WORK INSTRUCTION: Restate the data below, keeping every line the same.
BEGIN PROVIDED ENTRIES
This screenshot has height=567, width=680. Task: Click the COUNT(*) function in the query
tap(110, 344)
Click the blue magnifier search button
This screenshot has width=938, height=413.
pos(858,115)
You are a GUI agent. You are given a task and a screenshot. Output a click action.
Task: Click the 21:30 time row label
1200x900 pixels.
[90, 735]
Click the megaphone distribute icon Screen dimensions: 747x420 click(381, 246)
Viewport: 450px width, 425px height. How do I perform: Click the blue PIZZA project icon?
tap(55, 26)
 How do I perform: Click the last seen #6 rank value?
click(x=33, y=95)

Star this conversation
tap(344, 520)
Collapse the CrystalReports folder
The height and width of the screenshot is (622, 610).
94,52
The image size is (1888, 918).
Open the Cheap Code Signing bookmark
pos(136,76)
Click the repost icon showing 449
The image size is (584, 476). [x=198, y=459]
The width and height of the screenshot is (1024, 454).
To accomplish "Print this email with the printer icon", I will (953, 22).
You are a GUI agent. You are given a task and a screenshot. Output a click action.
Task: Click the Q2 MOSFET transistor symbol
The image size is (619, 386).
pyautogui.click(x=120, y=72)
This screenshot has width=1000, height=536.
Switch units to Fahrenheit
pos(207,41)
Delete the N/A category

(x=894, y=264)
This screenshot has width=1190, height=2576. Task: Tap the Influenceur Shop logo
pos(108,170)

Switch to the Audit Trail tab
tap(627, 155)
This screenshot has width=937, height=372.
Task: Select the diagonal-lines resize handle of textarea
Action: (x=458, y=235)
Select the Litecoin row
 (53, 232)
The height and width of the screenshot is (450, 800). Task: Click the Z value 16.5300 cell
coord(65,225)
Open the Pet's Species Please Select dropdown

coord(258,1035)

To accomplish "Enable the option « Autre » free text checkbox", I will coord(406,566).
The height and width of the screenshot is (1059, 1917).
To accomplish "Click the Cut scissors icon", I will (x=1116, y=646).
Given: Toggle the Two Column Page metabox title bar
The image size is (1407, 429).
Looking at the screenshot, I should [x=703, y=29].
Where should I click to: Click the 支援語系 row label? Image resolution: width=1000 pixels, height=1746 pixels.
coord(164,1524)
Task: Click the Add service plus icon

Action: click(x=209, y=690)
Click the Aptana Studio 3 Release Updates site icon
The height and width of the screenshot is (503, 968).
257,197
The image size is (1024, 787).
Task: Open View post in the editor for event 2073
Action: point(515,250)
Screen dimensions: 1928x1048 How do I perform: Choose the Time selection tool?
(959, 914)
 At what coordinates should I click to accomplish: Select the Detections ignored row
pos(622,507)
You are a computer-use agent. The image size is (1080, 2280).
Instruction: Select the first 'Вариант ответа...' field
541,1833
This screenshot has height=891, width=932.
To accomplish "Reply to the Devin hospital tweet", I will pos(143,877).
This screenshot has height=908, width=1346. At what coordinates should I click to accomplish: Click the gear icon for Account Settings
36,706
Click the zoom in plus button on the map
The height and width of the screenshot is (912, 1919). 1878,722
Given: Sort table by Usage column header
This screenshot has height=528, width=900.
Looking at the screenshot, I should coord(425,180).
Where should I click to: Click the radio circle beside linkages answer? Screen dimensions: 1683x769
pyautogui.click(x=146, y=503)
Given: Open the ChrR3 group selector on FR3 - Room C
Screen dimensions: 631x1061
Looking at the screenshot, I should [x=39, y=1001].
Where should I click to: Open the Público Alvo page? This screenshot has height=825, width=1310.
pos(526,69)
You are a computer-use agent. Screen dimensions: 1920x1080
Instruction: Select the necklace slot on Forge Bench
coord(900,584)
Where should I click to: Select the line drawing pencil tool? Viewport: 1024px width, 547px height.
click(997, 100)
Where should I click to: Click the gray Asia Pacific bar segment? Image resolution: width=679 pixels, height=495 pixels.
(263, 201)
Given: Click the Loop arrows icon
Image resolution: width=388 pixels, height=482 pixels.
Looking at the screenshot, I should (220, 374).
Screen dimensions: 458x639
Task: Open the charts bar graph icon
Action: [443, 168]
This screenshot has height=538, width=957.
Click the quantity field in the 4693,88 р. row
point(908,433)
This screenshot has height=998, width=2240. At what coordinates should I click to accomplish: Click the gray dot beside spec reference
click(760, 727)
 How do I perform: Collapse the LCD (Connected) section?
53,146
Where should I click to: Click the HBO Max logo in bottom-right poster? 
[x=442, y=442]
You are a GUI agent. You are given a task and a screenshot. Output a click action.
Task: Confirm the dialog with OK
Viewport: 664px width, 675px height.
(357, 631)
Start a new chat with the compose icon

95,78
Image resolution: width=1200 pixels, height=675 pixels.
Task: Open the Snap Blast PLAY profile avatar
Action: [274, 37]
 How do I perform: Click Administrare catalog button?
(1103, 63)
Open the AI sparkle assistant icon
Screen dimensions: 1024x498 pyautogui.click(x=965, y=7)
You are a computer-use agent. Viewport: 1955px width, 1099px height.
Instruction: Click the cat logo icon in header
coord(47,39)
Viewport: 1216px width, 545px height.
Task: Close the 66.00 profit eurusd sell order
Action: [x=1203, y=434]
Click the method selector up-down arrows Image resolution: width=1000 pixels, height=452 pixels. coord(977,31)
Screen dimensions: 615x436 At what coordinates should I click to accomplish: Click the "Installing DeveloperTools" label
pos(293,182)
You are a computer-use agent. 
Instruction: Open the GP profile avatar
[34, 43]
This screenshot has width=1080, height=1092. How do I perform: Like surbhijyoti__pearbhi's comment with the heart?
END PROVIDED ENTRIES
THE ANSWER:
This screenshot has height=567, width=680. Task: Click the COUNT(*) function in the query
tap(110, 344)
Click the blue magnifier search button
This screenshot has width=938, height=413.
pos(858,115)
You are a GUI agent. You are given a task and a screenshot. Output a click action.
Task: Click the 21:30 time row label
1200x900 pixels.
[90, 735]
Click the megaphone distribute icon Screen dimensions: 747x420 click(381, 246)
Viewport: 450px width, 425px height. How do I perform: Click the blue PIZZA project icon?
tap(55, 26)
 How do I perform: Click the last seen #6 rank value?
click(x=33, y=95)

Star this conversation
tap(344, 520)
Collapse the CrystalReports folder
The height and width of the screenshot is (622, 610).
94,52
The image size is (1888, 918).
Open the Cheap Code Signing bookmark
pos(136,76)
Click the repost icon showing 449
The image size is (584, 476). [x=198, y=459]
The width and height of the screenshot is (1024, 454).
To accomplish "Print this email with the printer icon", I will (953, 22).
You are a GUI agent. You are given a task and a screenshot. Output a click action.
Task: Click the Q2 MOSFET transistor symbol
The image size is (619, 386).
pyautogui.click(x=120, y=72)
This screenshot has width=1000, height=536.
Switch units to Fahrenheit
pos(207,41)
Delete the N/A category

(x=894, y=264)
This screenshot has width=1190, height=2576. Task: Tap the Influenceur Shop logo
pos(108,170)

Switch to the Audit Trail tab
tap(627, 155)
This screenshot has width=937, height=372.
Task: Select the diagonal-lines resize handle of textarea
Action: (x=458, y=235)
Select the Litecoin row
 (53, 232)
The height and width of the screenshot is (450, 800). Task: Click the Z value 16.5300 cell
coord(65,225)
Open the Pet's Species Please Select dropdown

coord(258,1035)

To accomplish "Enable the option « Autre » free text checkbox", I will coord(406,566).
The height and width of the screenshot is (1059, 1917).
To accomplish "Click the Cut scissors icon", I will (x=1116, y=646).
Given: Toggle the Two Column Page metabox title bar
The image size is (1407, 429).
Looking at the screenshot, I should [x=703, y=29].
Where should I click to: Click the 支援語系 row label? Image resolution: width=1000 pixels, height=1746 pixels.
coord(164,1524)
Task: Click the Add service plus icon

Action: click(x=209, y=690)
Click the Aptana Studio 3 Release Updates site icon
The height and width of the screenshot is (503, 968).
257,197
The image size is (1024, 787).
Task: Open View post in the editor for event 2073
Action: point(515,250)
Screen dimensions: 1928x1048 How do I perform: Choose the Time selection tool?
(959, 914)
 At what coordinates should I click to accomplish: Select the Detections ignored row
pos(622,507)
You are a computer-use agent. The image size is (1080, 2280).
Instruction: Select the first 'Вариант ответа...' field
541,1833
This screenshot has height=891, width=932.
To accomplish "Reply to the Devin hospital tweet", I will pos(143,877).
This screenshot has height=908, width=1346. At what coordinates should I click to accomplish: Click the gear icon for Account Settings
36,706
Click the zoom in plus button on the map
The height and width of the screenshot is (912, 1919). 1878,722
Given: Sort table by Usage column header
This screenshot has height=528, width=900.
Looking at the screenshot, I should coord(425,180).
Where should I click to: Click the radio circle beside linkages answer? Screen dimensions: 1683x769
pyautogui.click(x=146, y=503)
Given: Open the ChrR3 group selector on FR3 - Room C
Screen dimensions: 631x1061
Looking at the screenshot, I should [x=39, y=1001].
Where should I click to: Open the Público Alvo page? This screenshot has height=825, width=1310.
pos(526,69)
You are a computer-use agent. Screen dimensions: 1920x1080
Instruction: Select the necklace slot on Forge Bench
coord(900,584)
Where should I click to: Select the line drawing pencil tool? Viewport: 1024px width, 547px height.
click(997, 100)
Where should I click to: Click the gray Asia Pacific bar segment? Image resolution: width=679 pixels, height=495 pixels.
(263, 201)
Given: Click the Loop arrows icon
Image resolution: width=388 pixels, height=482 pixels.
Looking at the screenshot, I should (220, 374).
Screen dimensions: 458x639
Task: Open the charts bar graph icon
Action: [443, 168]
This screenshot has height=538, width=957.
Click the quantity field in the 4693,88 р. row
point(908,433)
This screenshot has height=998, width=2240. At what coordinates should I click to accomplish: Click the gray dot beside spec reference
click(760, 727)
 How do I perform: Collapse the LCD (Connected) section?
53,146
Where should I click to: Click the HBO Max logo in bottom-right poster? 
[x=442, y=442]
You are a GUI agent. You are given a task and a screenshot. Output a click action.
Task: Confirm the dialog with OK
Viewport: 664px width, 675px height.
(357, 631)
Start a new chat with the compose icon

95,78
Image resolution: width=1200 pixels, height=675 pixels.
Task: Open the Snap Blast PLAY profile avatar
Action: [274, 37]
 How do I perform: Click Administrare catalog button?
(1103, 63)
Open the AI sparkle assistant icon
Screen dimensions: 1024x498 pyautogui.click(x=965, y=7)
You are a computer-use agent. Viewport: 1955px width, 1099px height.
Instruction: Click the cat logo icon in header
coord(47,39)
Viewport: 1216px width, 545px height.
Task: Close the 66.00 profit eurusd sell order
Action: [x=1203, y=434]
Click the method selector up-down arrows Image resolution: width=1000 pixels, height=452 pixels. coord(977,31)
Screen dimensions: 615x436 At what coordinates should I click to accomplish: Click the "Installing DeveloperTools" label
pos(293,182)
You are a computer-use agent. 
Instruction: Open the GP profile avatar
[34, 43]
This screenshot has width=1080, height=1092. How do I perform: Like surbhijyoti__pearbhi's comment with the heart?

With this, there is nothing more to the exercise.